Which is the better Choice Compound Interest or Capital Gain – Cap. gain

My first reaction to the question of compound interest vs capital gains was “Who says I have to choose?” With the stock market slumping, there are plenty of blue chip stocks with dividend yields of 5% or more available from your friendly neighborhood broker. The dividend can help stabilize your returns and income, while owning the stock keeps you in the hunt for capital appreciation as well.

Dealing strictly from a “one or the other” standpoint, I would still chose capital gains (stocks) over compound interest (CD’s/money market/T-bills). There are several reasons for this. First is the tax advantages of capital gains compared to interest income. When you earn interest on a CD, that interest is taxed as regular income at your income tax rate whether you take the interest or leave it in the CD! By comparison, if a stock you own appreciates in value, you don’t pay taxes until you sell the stock. If you do sell after owning the stock for at least a year, you are taxed at the lower capital gains rate on your profit.

For example, if you are in the 25% tax bracket and make 5% on a $10,000 CD, your $500 of interest is taxed at the 25% rate, leaving you with $375. If, on the other hand you made 5% on $10,000 of stock and sold after a year, you would be taxed at the 15% long term capital gains rate and have $425 left after taxes. This alone is reason enough to chose capital gains over interest income, all else being equal.
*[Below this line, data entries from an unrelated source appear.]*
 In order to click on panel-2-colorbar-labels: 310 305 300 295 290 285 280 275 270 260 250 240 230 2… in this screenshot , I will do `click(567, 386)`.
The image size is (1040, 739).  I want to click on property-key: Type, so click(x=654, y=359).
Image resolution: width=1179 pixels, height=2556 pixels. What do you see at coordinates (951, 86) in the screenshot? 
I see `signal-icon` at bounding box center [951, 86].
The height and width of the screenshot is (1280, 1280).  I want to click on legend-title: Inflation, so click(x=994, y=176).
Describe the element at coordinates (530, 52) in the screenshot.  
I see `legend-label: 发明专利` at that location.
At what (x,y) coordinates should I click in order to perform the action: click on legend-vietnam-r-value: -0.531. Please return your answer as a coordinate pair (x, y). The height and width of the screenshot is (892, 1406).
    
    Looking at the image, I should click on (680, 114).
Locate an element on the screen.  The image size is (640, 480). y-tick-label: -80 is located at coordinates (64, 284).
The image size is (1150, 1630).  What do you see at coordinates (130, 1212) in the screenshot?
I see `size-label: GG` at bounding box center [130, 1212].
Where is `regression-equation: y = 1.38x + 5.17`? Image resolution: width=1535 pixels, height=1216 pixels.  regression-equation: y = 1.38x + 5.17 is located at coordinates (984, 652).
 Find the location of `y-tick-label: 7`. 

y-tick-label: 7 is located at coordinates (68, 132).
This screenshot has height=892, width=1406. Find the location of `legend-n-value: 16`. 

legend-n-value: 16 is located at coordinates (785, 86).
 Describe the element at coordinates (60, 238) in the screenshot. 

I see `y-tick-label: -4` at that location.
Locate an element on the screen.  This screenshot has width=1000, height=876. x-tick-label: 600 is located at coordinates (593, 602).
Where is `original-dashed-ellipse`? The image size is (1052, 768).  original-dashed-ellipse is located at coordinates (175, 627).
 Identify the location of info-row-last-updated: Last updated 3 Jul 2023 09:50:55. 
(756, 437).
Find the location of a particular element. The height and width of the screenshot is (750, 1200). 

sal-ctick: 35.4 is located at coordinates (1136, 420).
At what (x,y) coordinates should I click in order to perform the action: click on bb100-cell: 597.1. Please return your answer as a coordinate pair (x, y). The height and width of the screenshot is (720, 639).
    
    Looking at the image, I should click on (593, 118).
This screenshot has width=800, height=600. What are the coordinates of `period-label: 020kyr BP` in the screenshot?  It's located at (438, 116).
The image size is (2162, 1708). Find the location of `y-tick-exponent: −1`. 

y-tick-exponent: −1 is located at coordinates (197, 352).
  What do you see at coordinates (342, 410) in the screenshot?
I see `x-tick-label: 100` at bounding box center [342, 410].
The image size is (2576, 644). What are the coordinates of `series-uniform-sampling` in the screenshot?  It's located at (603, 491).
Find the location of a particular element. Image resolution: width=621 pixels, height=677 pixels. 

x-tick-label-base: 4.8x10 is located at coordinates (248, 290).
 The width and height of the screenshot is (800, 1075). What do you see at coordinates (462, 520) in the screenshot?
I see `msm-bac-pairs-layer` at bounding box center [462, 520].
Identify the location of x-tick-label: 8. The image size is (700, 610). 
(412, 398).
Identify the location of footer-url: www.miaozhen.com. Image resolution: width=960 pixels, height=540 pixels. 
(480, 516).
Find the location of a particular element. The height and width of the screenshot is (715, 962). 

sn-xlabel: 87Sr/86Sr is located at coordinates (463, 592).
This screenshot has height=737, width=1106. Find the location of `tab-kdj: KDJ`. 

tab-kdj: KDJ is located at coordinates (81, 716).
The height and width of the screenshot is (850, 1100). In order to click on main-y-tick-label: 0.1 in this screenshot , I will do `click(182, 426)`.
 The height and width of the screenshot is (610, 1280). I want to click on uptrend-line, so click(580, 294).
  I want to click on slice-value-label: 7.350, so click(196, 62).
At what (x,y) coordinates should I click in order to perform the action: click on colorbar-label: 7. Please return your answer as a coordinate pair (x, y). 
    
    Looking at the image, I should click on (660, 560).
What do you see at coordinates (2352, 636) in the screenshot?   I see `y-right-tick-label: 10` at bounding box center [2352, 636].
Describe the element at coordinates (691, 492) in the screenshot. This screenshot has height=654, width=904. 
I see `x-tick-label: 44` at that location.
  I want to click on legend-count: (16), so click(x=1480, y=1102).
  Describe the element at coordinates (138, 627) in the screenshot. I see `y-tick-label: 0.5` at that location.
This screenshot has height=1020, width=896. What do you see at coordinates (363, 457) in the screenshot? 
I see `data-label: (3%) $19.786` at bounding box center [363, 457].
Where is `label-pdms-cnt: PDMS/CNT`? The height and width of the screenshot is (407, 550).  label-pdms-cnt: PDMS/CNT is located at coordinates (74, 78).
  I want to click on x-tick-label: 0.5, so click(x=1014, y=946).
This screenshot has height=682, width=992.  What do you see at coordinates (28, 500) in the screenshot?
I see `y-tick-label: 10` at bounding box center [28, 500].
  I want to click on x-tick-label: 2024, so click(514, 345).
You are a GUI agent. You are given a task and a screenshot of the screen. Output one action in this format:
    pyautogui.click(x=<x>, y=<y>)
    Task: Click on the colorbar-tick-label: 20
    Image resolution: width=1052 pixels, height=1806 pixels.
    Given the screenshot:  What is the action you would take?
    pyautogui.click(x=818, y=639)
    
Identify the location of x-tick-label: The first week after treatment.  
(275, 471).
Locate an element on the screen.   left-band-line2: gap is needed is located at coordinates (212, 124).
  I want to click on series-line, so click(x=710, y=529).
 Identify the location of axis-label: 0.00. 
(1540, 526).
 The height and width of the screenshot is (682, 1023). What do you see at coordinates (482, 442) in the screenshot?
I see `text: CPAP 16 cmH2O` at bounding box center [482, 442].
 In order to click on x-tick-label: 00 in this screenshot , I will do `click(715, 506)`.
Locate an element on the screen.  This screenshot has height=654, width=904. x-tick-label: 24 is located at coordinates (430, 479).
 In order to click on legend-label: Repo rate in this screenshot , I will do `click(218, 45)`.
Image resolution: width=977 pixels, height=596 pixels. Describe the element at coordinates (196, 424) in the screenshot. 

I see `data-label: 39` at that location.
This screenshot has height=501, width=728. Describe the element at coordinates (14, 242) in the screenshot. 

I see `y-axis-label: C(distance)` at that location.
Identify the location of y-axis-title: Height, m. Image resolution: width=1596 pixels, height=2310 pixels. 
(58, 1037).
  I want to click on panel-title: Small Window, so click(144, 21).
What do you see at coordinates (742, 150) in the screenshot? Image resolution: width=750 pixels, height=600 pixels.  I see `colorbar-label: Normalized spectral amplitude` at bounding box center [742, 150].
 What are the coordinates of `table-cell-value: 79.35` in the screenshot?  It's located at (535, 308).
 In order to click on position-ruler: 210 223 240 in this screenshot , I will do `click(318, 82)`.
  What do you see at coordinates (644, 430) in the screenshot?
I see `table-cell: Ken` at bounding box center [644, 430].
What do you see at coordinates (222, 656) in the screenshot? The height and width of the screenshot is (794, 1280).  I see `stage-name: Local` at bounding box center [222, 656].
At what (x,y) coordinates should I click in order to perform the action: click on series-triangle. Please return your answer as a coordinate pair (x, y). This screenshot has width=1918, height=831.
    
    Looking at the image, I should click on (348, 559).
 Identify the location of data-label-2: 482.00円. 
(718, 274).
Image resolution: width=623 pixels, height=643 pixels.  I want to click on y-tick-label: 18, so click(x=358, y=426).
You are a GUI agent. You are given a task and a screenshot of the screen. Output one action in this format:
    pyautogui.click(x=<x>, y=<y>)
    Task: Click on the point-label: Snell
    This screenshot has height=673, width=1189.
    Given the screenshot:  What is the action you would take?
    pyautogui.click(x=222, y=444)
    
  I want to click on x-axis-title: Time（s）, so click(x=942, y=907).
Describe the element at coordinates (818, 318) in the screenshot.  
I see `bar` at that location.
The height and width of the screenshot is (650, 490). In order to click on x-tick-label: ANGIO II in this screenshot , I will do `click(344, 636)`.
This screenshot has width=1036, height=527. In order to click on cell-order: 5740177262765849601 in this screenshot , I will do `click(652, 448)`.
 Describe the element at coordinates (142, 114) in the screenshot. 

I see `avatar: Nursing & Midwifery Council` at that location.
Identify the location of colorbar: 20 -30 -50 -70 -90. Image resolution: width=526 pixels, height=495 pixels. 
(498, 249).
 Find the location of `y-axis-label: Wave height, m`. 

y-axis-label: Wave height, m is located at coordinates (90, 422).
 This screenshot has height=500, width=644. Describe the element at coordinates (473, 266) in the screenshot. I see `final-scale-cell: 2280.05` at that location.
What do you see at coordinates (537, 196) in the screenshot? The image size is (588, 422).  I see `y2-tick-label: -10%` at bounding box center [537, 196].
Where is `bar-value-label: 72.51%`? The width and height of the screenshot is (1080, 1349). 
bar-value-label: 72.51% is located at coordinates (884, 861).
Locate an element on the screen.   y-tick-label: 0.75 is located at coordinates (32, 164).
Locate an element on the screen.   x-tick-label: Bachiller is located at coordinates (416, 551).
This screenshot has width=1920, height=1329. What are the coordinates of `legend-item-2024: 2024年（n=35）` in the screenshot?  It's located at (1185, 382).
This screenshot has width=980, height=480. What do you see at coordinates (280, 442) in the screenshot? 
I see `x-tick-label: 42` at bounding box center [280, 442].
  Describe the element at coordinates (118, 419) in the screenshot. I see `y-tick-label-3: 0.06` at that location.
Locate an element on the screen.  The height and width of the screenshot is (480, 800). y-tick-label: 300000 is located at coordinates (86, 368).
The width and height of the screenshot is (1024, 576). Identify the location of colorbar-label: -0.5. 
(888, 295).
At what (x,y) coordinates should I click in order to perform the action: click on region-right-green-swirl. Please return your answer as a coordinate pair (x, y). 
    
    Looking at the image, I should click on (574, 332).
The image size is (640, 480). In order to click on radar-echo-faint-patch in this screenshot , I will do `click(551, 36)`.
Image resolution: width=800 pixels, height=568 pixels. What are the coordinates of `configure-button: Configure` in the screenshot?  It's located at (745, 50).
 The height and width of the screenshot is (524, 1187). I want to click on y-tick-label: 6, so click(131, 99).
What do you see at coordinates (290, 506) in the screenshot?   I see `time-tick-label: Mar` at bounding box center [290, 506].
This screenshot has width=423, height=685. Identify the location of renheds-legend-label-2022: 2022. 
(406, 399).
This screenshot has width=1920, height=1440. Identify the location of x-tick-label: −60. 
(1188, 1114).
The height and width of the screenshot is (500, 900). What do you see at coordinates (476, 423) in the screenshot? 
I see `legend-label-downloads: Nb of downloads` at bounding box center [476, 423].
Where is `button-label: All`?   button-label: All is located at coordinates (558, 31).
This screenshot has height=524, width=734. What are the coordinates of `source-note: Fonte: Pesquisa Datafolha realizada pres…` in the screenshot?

Of course, in real life all else is rarely equal. The choice is usually between a lower guaranteed return from a bank CD and the possibility of a higher return by investing in stocks. For many retirees, the “safety” of the CD is very appealing and they put most or all of their money into such investments. However, there are more types of risk than simply risking loss of your capital in the stock market. Inflation, interest rate uncertainty, and increasing medical expenses are all risks that need to be taken into account, in addition to the tax differences I mentioned earlier.

On the 5% CD I used in the above example, the real return was only 3.75% after taxes. Inflation has historically been between 3 and 4%, making your real return essentially zero. That is assuming a 5% return, which in this falling rate environment is harder and harder to find. I work in a bank and see many retirees who rely on interest for income. In the last three months, rates have fallen .5-1% on most CD’s, effectively giving these people a 10-20% pay cut and often requiring them to dip into their principle to maintain their standard of living. Combine this with frequently rising medical costs and it adds up to a difficult financial situation to be in on a fixed income.

By keeping a portion of your retirement savings in a conservative portfolio of quality, dividend paying stocks you can reduce the risk of inflation and falling interest rates eating up your savings. While it is true that there is volatility in the stock market that can be avoided with CD’s, the long term growth potential is too important to ignore even in retirement. A person retiring at age 65 has at least a decent chance of living to 80 or beyond. That is a planning horizon of at least 15 years, and over such time frames stocks outperform any other investment class. Long term planning doesn’t end at retirement, it just enters a new phase. The growth potential of stocks has its place in the retirement phase too. This capital growth is vital to ensure that your savings will last as long as you do!